● **PASSAGE PROVIDED**:
[Start of section]
It’s a delight to learn that the United Nations has honored the grape growers of Pantelleria, naming the island’s viticultural technique part of the UNESCO Intangible Cultural Heritage of Humanity. And here I thought it was merely heroic. That’s what the Pantellerians themselves call it.
About halfway between Sicily and Tunisia, the rocky island of volcanic origins is arid and scoured by ferocious winter winds that stunt even the olive trees. Typically, houses are cut into the rock to provide protection from the wind and the blistering sun. The grapes are grown on “head trained bush vines” (vite ad alberello, in Italian). Each one is planted in a depression and trained in a low, broad bush system with two to four branches. Vines are typically 100 years old at minimum, and the vineyards are terraced inside rock walls, as if each area was a cellar hole. Maintenance is minimal, as the winds tend to keep the vines pruned. Picking is all done by hand.
The main grape grown on Pantelleria is known locally by its Arabic moniker, Zibibbo. Genetically, it is the ancient Muscat of Alexandria—considered one of the oldest genetically unmodified grape varieties in existence. Tradition holds that Cleopatra drank wine made from it. One of the world’s great aromatic wine grapes, this strain of Muscat is found all around the Mediterranean rim.
Pantellerian viticulture is the model of small-plot vineyards. Of the island’s population of 7,679, about 5,000 inhabitants own a plot of land where they cultivate Zibibbo in the traditional way, handing down the techniques from generation to generation. The old vines produce grapes that achieve powerful sugar and acid levels as well as a spicy aromatic quality lacking in a lot of hot-weather Muscat. Although Zibibbo is a tasty table grape (albeit with a tough skin and big pips), most of the harvest is dried on screens to concentrate sugar and acid before being pressed to make a sweet passito wine.
The Khamma winery, owned by the Rallo family of Donnafugata (that’s Antonio Rallo above holding a cluster of grapes), handles the lion’s share of the island’s harvest, drying and pressing each region’s grapes separately to create a final blend for Donnafugata’s Ben Ryé, possibly one of the greatest Muscat wines in the world.
[End of section]
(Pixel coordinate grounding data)
[Start of section]
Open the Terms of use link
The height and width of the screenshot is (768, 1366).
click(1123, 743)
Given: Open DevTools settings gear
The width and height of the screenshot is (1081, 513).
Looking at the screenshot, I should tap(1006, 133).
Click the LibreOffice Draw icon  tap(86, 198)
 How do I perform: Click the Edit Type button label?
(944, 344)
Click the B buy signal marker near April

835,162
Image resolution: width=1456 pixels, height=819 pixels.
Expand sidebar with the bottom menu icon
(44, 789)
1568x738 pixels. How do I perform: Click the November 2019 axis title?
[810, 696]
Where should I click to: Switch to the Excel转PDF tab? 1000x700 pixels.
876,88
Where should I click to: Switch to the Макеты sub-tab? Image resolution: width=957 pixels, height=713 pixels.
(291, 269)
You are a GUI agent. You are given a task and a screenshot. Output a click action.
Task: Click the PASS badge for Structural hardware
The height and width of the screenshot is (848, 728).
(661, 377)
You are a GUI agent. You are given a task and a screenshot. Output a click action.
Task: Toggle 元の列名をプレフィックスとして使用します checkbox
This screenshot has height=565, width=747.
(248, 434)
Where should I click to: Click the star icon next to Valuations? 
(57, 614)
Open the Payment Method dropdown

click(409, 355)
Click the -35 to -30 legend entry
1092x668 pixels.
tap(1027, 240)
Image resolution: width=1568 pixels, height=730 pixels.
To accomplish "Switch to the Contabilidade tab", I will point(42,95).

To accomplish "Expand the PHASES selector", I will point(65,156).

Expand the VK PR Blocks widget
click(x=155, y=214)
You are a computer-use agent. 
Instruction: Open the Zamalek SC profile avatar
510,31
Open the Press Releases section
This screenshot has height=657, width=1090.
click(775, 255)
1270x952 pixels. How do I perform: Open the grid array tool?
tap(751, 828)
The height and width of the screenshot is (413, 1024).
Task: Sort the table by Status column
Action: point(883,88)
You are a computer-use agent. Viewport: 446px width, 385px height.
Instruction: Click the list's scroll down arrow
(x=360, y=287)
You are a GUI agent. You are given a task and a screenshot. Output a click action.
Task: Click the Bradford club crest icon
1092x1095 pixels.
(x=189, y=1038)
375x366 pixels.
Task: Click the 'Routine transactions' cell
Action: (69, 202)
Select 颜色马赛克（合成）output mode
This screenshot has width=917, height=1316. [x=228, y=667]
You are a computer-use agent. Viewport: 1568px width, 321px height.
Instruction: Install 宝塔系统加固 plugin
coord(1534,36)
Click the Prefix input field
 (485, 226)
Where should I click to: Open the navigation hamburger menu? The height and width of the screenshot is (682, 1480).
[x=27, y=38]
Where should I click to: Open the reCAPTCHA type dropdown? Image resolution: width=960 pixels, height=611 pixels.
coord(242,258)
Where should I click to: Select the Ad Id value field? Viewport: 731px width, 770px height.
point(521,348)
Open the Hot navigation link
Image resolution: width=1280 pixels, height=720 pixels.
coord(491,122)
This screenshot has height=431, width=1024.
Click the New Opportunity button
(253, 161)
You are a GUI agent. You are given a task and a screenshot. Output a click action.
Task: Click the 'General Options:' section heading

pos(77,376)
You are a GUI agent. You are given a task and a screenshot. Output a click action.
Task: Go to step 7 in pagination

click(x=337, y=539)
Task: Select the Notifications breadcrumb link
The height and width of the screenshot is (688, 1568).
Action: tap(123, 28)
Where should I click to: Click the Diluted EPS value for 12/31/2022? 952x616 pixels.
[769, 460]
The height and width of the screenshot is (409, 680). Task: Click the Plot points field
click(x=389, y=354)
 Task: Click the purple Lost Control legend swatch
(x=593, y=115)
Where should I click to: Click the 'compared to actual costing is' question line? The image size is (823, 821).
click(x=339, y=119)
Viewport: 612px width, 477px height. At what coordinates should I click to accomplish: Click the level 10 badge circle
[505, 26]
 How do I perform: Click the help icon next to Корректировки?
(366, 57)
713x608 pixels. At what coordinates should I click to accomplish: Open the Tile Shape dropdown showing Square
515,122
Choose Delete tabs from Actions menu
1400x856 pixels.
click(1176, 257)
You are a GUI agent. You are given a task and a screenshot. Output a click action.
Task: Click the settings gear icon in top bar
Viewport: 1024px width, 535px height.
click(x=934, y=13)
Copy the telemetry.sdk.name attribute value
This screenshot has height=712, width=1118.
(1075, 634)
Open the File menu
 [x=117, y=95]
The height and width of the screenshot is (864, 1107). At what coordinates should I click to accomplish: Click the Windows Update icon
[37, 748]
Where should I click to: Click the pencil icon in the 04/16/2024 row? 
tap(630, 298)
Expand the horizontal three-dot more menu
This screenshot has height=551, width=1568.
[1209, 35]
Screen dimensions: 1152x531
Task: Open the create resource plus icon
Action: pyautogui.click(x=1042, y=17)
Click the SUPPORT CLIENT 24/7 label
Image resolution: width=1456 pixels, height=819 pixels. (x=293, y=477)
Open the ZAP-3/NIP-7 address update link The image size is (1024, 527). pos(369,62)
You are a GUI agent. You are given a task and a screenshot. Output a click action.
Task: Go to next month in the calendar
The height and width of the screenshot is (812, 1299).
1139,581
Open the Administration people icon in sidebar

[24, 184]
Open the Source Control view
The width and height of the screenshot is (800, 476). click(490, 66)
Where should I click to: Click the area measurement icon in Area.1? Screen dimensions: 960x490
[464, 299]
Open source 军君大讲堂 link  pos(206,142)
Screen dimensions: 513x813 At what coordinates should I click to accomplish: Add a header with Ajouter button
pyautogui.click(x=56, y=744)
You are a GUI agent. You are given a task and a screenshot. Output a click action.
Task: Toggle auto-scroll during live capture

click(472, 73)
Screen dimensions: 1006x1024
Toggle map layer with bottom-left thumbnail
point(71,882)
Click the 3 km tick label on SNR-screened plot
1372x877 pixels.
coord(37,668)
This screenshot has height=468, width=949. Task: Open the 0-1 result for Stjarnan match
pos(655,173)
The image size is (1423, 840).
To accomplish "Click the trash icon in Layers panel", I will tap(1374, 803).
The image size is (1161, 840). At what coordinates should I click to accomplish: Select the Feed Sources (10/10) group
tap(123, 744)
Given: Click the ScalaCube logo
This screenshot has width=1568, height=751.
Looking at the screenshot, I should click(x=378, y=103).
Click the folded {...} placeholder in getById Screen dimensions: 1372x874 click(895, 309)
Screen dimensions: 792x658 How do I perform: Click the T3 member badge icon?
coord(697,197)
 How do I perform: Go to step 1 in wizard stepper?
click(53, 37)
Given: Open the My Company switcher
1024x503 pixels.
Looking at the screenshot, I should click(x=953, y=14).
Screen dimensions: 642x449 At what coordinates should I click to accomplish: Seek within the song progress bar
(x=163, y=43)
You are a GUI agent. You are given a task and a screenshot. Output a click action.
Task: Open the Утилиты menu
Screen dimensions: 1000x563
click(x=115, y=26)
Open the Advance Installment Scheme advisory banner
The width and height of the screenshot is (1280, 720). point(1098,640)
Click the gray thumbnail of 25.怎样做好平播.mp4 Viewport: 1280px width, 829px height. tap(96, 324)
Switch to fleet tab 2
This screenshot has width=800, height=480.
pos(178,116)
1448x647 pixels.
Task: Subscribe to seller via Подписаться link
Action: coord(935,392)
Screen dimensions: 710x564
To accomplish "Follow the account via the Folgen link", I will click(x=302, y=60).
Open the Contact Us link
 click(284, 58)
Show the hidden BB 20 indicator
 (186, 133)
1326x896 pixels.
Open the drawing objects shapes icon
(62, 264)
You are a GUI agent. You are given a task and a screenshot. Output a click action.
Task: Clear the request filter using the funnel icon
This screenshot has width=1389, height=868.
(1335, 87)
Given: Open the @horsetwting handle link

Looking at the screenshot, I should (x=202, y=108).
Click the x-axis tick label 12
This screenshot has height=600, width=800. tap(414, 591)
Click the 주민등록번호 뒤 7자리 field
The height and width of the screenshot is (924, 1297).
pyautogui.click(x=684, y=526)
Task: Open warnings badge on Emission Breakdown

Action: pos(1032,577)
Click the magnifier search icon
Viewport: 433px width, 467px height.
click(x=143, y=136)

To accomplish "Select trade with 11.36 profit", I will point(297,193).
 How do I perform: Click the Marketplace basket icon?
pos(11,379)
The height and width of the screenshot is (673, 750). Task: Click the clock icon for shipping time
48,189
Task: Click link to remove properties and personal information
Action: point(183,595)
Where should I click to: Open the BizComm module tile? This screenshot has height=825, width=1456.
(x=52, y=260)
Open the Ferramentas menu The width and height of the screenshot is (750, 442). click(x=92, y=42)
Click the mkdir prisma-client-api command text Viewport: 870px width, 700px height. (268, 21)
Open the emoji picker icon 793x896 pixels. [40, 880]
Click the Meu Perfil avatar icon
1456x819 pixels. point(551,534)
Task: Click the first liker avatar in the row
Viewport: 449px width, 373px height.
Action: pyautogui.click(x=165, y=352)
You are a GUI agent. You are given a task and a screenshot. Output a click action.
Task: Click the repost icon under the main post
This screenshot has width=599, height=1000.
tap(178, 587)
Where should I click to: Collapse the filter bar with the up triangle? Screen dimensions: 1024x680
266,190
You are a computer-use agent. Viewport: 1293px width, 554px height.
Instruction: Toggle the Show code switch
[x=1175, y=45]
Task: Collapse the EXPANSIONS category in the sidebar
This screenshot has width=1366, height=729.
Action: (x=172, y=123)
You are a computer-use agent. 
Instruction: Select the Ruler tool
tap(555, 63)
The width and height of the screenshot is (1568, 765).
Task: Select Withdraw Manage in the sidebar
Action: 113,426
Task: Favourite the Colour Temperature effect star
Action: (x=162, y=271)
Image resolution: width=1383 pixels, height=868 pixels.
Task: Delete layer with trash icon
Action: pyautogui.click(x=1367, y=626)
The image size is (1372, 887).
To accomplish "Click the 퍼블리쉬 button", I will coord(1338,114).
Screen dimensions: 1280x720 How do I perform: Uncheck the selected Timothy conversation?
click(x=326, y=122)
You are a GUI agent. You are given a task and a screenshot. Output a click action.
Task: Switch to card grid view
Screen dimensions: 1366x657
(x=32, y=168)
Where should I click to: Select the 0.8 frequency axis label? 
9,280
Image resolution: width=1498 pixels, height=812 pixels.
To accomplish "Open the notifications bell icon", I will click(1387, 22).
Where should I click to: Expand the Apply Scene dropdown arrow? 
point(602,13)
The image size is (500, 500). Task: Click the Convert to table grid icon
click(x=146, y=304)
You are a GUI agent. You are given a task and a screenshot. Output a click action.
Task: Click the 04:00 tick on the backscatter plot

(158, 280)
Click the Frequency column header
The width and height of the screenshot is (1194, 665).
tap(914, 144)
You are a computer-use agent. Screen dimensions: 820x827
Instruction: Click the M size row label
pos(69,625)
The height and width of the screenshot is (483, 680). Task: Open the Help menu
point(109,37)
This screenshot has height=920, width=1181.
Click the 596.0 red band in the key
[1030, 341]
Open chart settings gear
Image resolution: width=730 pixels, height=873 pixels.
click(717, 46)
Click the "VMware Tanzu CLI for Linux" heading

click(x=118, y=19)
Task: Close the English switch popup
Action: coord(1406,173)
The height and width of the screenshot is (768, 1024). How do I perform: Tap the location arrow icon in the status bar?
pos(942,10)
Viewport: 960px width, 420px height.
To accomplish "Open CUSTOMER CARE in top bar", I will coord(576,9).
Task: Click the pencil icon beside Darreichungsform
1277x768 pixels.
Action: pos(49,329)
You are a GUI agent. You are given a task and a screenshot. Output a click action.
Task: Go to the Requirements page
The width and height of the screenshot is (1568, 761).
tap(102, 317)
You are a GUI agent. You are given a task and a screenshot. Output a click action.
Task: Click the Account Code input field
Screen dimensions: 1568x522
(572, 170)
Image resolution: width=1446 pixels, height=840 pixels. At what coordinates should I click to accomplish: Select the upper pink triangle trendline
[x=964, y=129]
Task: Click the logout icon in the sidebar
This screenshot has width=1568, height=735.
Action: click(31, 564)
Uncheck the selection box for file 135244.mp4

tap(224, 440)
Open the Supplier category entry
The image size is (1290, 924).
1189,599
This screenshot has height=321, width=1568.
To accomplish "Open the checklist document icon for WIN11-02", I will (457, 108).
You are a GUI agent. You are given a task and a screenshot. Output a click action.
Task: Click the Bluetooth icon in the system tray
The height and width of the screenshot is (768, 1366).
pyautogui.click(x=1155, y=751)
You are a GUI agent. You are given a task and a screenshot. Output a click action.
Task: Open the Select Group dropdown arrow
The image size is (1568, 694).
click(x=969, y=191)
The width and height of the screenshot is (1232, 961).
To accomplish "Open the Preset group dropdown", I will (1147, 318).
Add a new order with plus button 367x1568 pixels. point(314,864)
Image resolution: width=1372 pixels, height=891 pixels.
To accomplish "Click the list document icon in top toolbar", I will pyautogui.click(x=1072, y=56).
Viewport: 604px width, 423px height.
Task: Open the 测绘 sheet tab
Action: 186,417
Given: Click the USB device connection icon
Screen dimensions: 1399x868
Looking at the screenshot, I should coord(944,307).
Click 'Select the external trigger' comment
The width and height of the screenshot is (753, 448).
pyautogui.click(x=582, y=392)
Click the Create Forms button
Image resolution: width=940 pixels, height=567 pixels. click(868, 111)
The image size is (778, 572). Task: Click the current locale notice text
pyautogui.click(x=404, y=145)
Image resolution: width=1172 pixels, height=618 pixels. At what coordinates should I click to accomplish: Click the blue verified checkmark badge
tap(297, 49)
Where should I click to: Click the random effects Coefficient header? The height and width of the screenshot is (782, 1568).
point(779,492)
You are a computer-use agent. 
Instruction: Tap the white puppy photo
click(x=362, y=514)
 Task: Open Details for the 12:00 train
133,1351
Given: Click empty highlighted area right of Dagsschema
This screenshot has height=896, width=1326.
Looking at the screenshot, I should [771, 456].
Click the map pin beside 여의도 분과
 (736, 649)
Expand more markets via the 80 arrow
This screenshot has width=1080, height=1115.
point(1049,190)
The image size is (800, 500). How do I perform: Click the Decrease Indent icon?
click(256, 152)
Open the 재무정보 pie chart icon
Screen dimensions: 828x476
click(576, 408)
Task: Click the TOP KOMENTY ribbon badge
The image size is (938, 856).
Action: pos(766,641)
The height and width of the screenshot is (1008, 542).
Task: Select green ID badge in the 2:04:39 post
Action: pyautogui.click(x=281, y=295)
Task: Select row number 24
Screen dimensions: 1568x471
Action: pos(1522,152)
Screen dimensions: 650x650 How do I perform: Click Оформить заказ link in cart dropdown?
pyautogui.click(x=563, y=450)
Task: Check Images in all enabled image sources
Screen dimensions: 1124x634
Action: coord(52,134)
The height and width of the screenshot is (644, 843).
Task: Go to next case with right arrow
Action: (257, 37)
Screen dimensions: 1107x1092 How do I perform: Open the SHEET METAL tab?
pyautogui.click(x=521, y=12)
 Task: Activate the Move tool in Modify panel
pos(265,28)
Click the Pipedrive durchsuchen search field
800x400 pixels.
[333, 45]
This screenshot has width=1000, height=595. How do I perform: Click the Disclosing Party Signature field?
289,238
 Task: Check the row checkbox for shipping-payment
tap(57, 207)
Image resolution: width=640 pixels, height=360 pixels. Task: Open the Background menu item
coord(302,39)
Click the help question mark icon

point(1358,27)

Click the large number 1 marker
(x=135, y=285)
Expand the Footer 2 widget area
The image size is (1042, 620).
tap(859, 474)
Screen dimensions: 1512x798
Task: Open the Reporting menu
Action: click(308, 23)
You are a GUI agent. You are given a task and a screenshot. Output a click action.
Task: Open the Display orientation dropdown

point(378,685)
[End of section]
● **REQUIRED ACTIONS**:
1. Answer these questions from the Pantelleria passage:
(a) Where does the island lie?
(b) By what Arabic name is its main grape known locally?
(c) About how many inhabitants own a plot where they cultivate Zibibbo?
2. Decide whether each statement agrees with the Pantelleria passage, and support each yes or no with a quotation:
(a) The island's vines are typically at least 100 years old.
(b) Grape picking on the island is partly done by machine.
(c) Most of the Zibibbo harvest is sold as table grapes.

● **PROBLEM SOLUTIONS**:
1.
(a) About halfway between Sicily and Tunisia.
(b) Zibibbo.
(c) About 5,000.

2.
(a) Yes: "Vines are typically 100 years old at minimum"
(b) No: "Picking is all done by hand."
(c) No: "most of the harvest is dried on screens to concentrate sugar and acid before being pressed to make a sweet passito wine."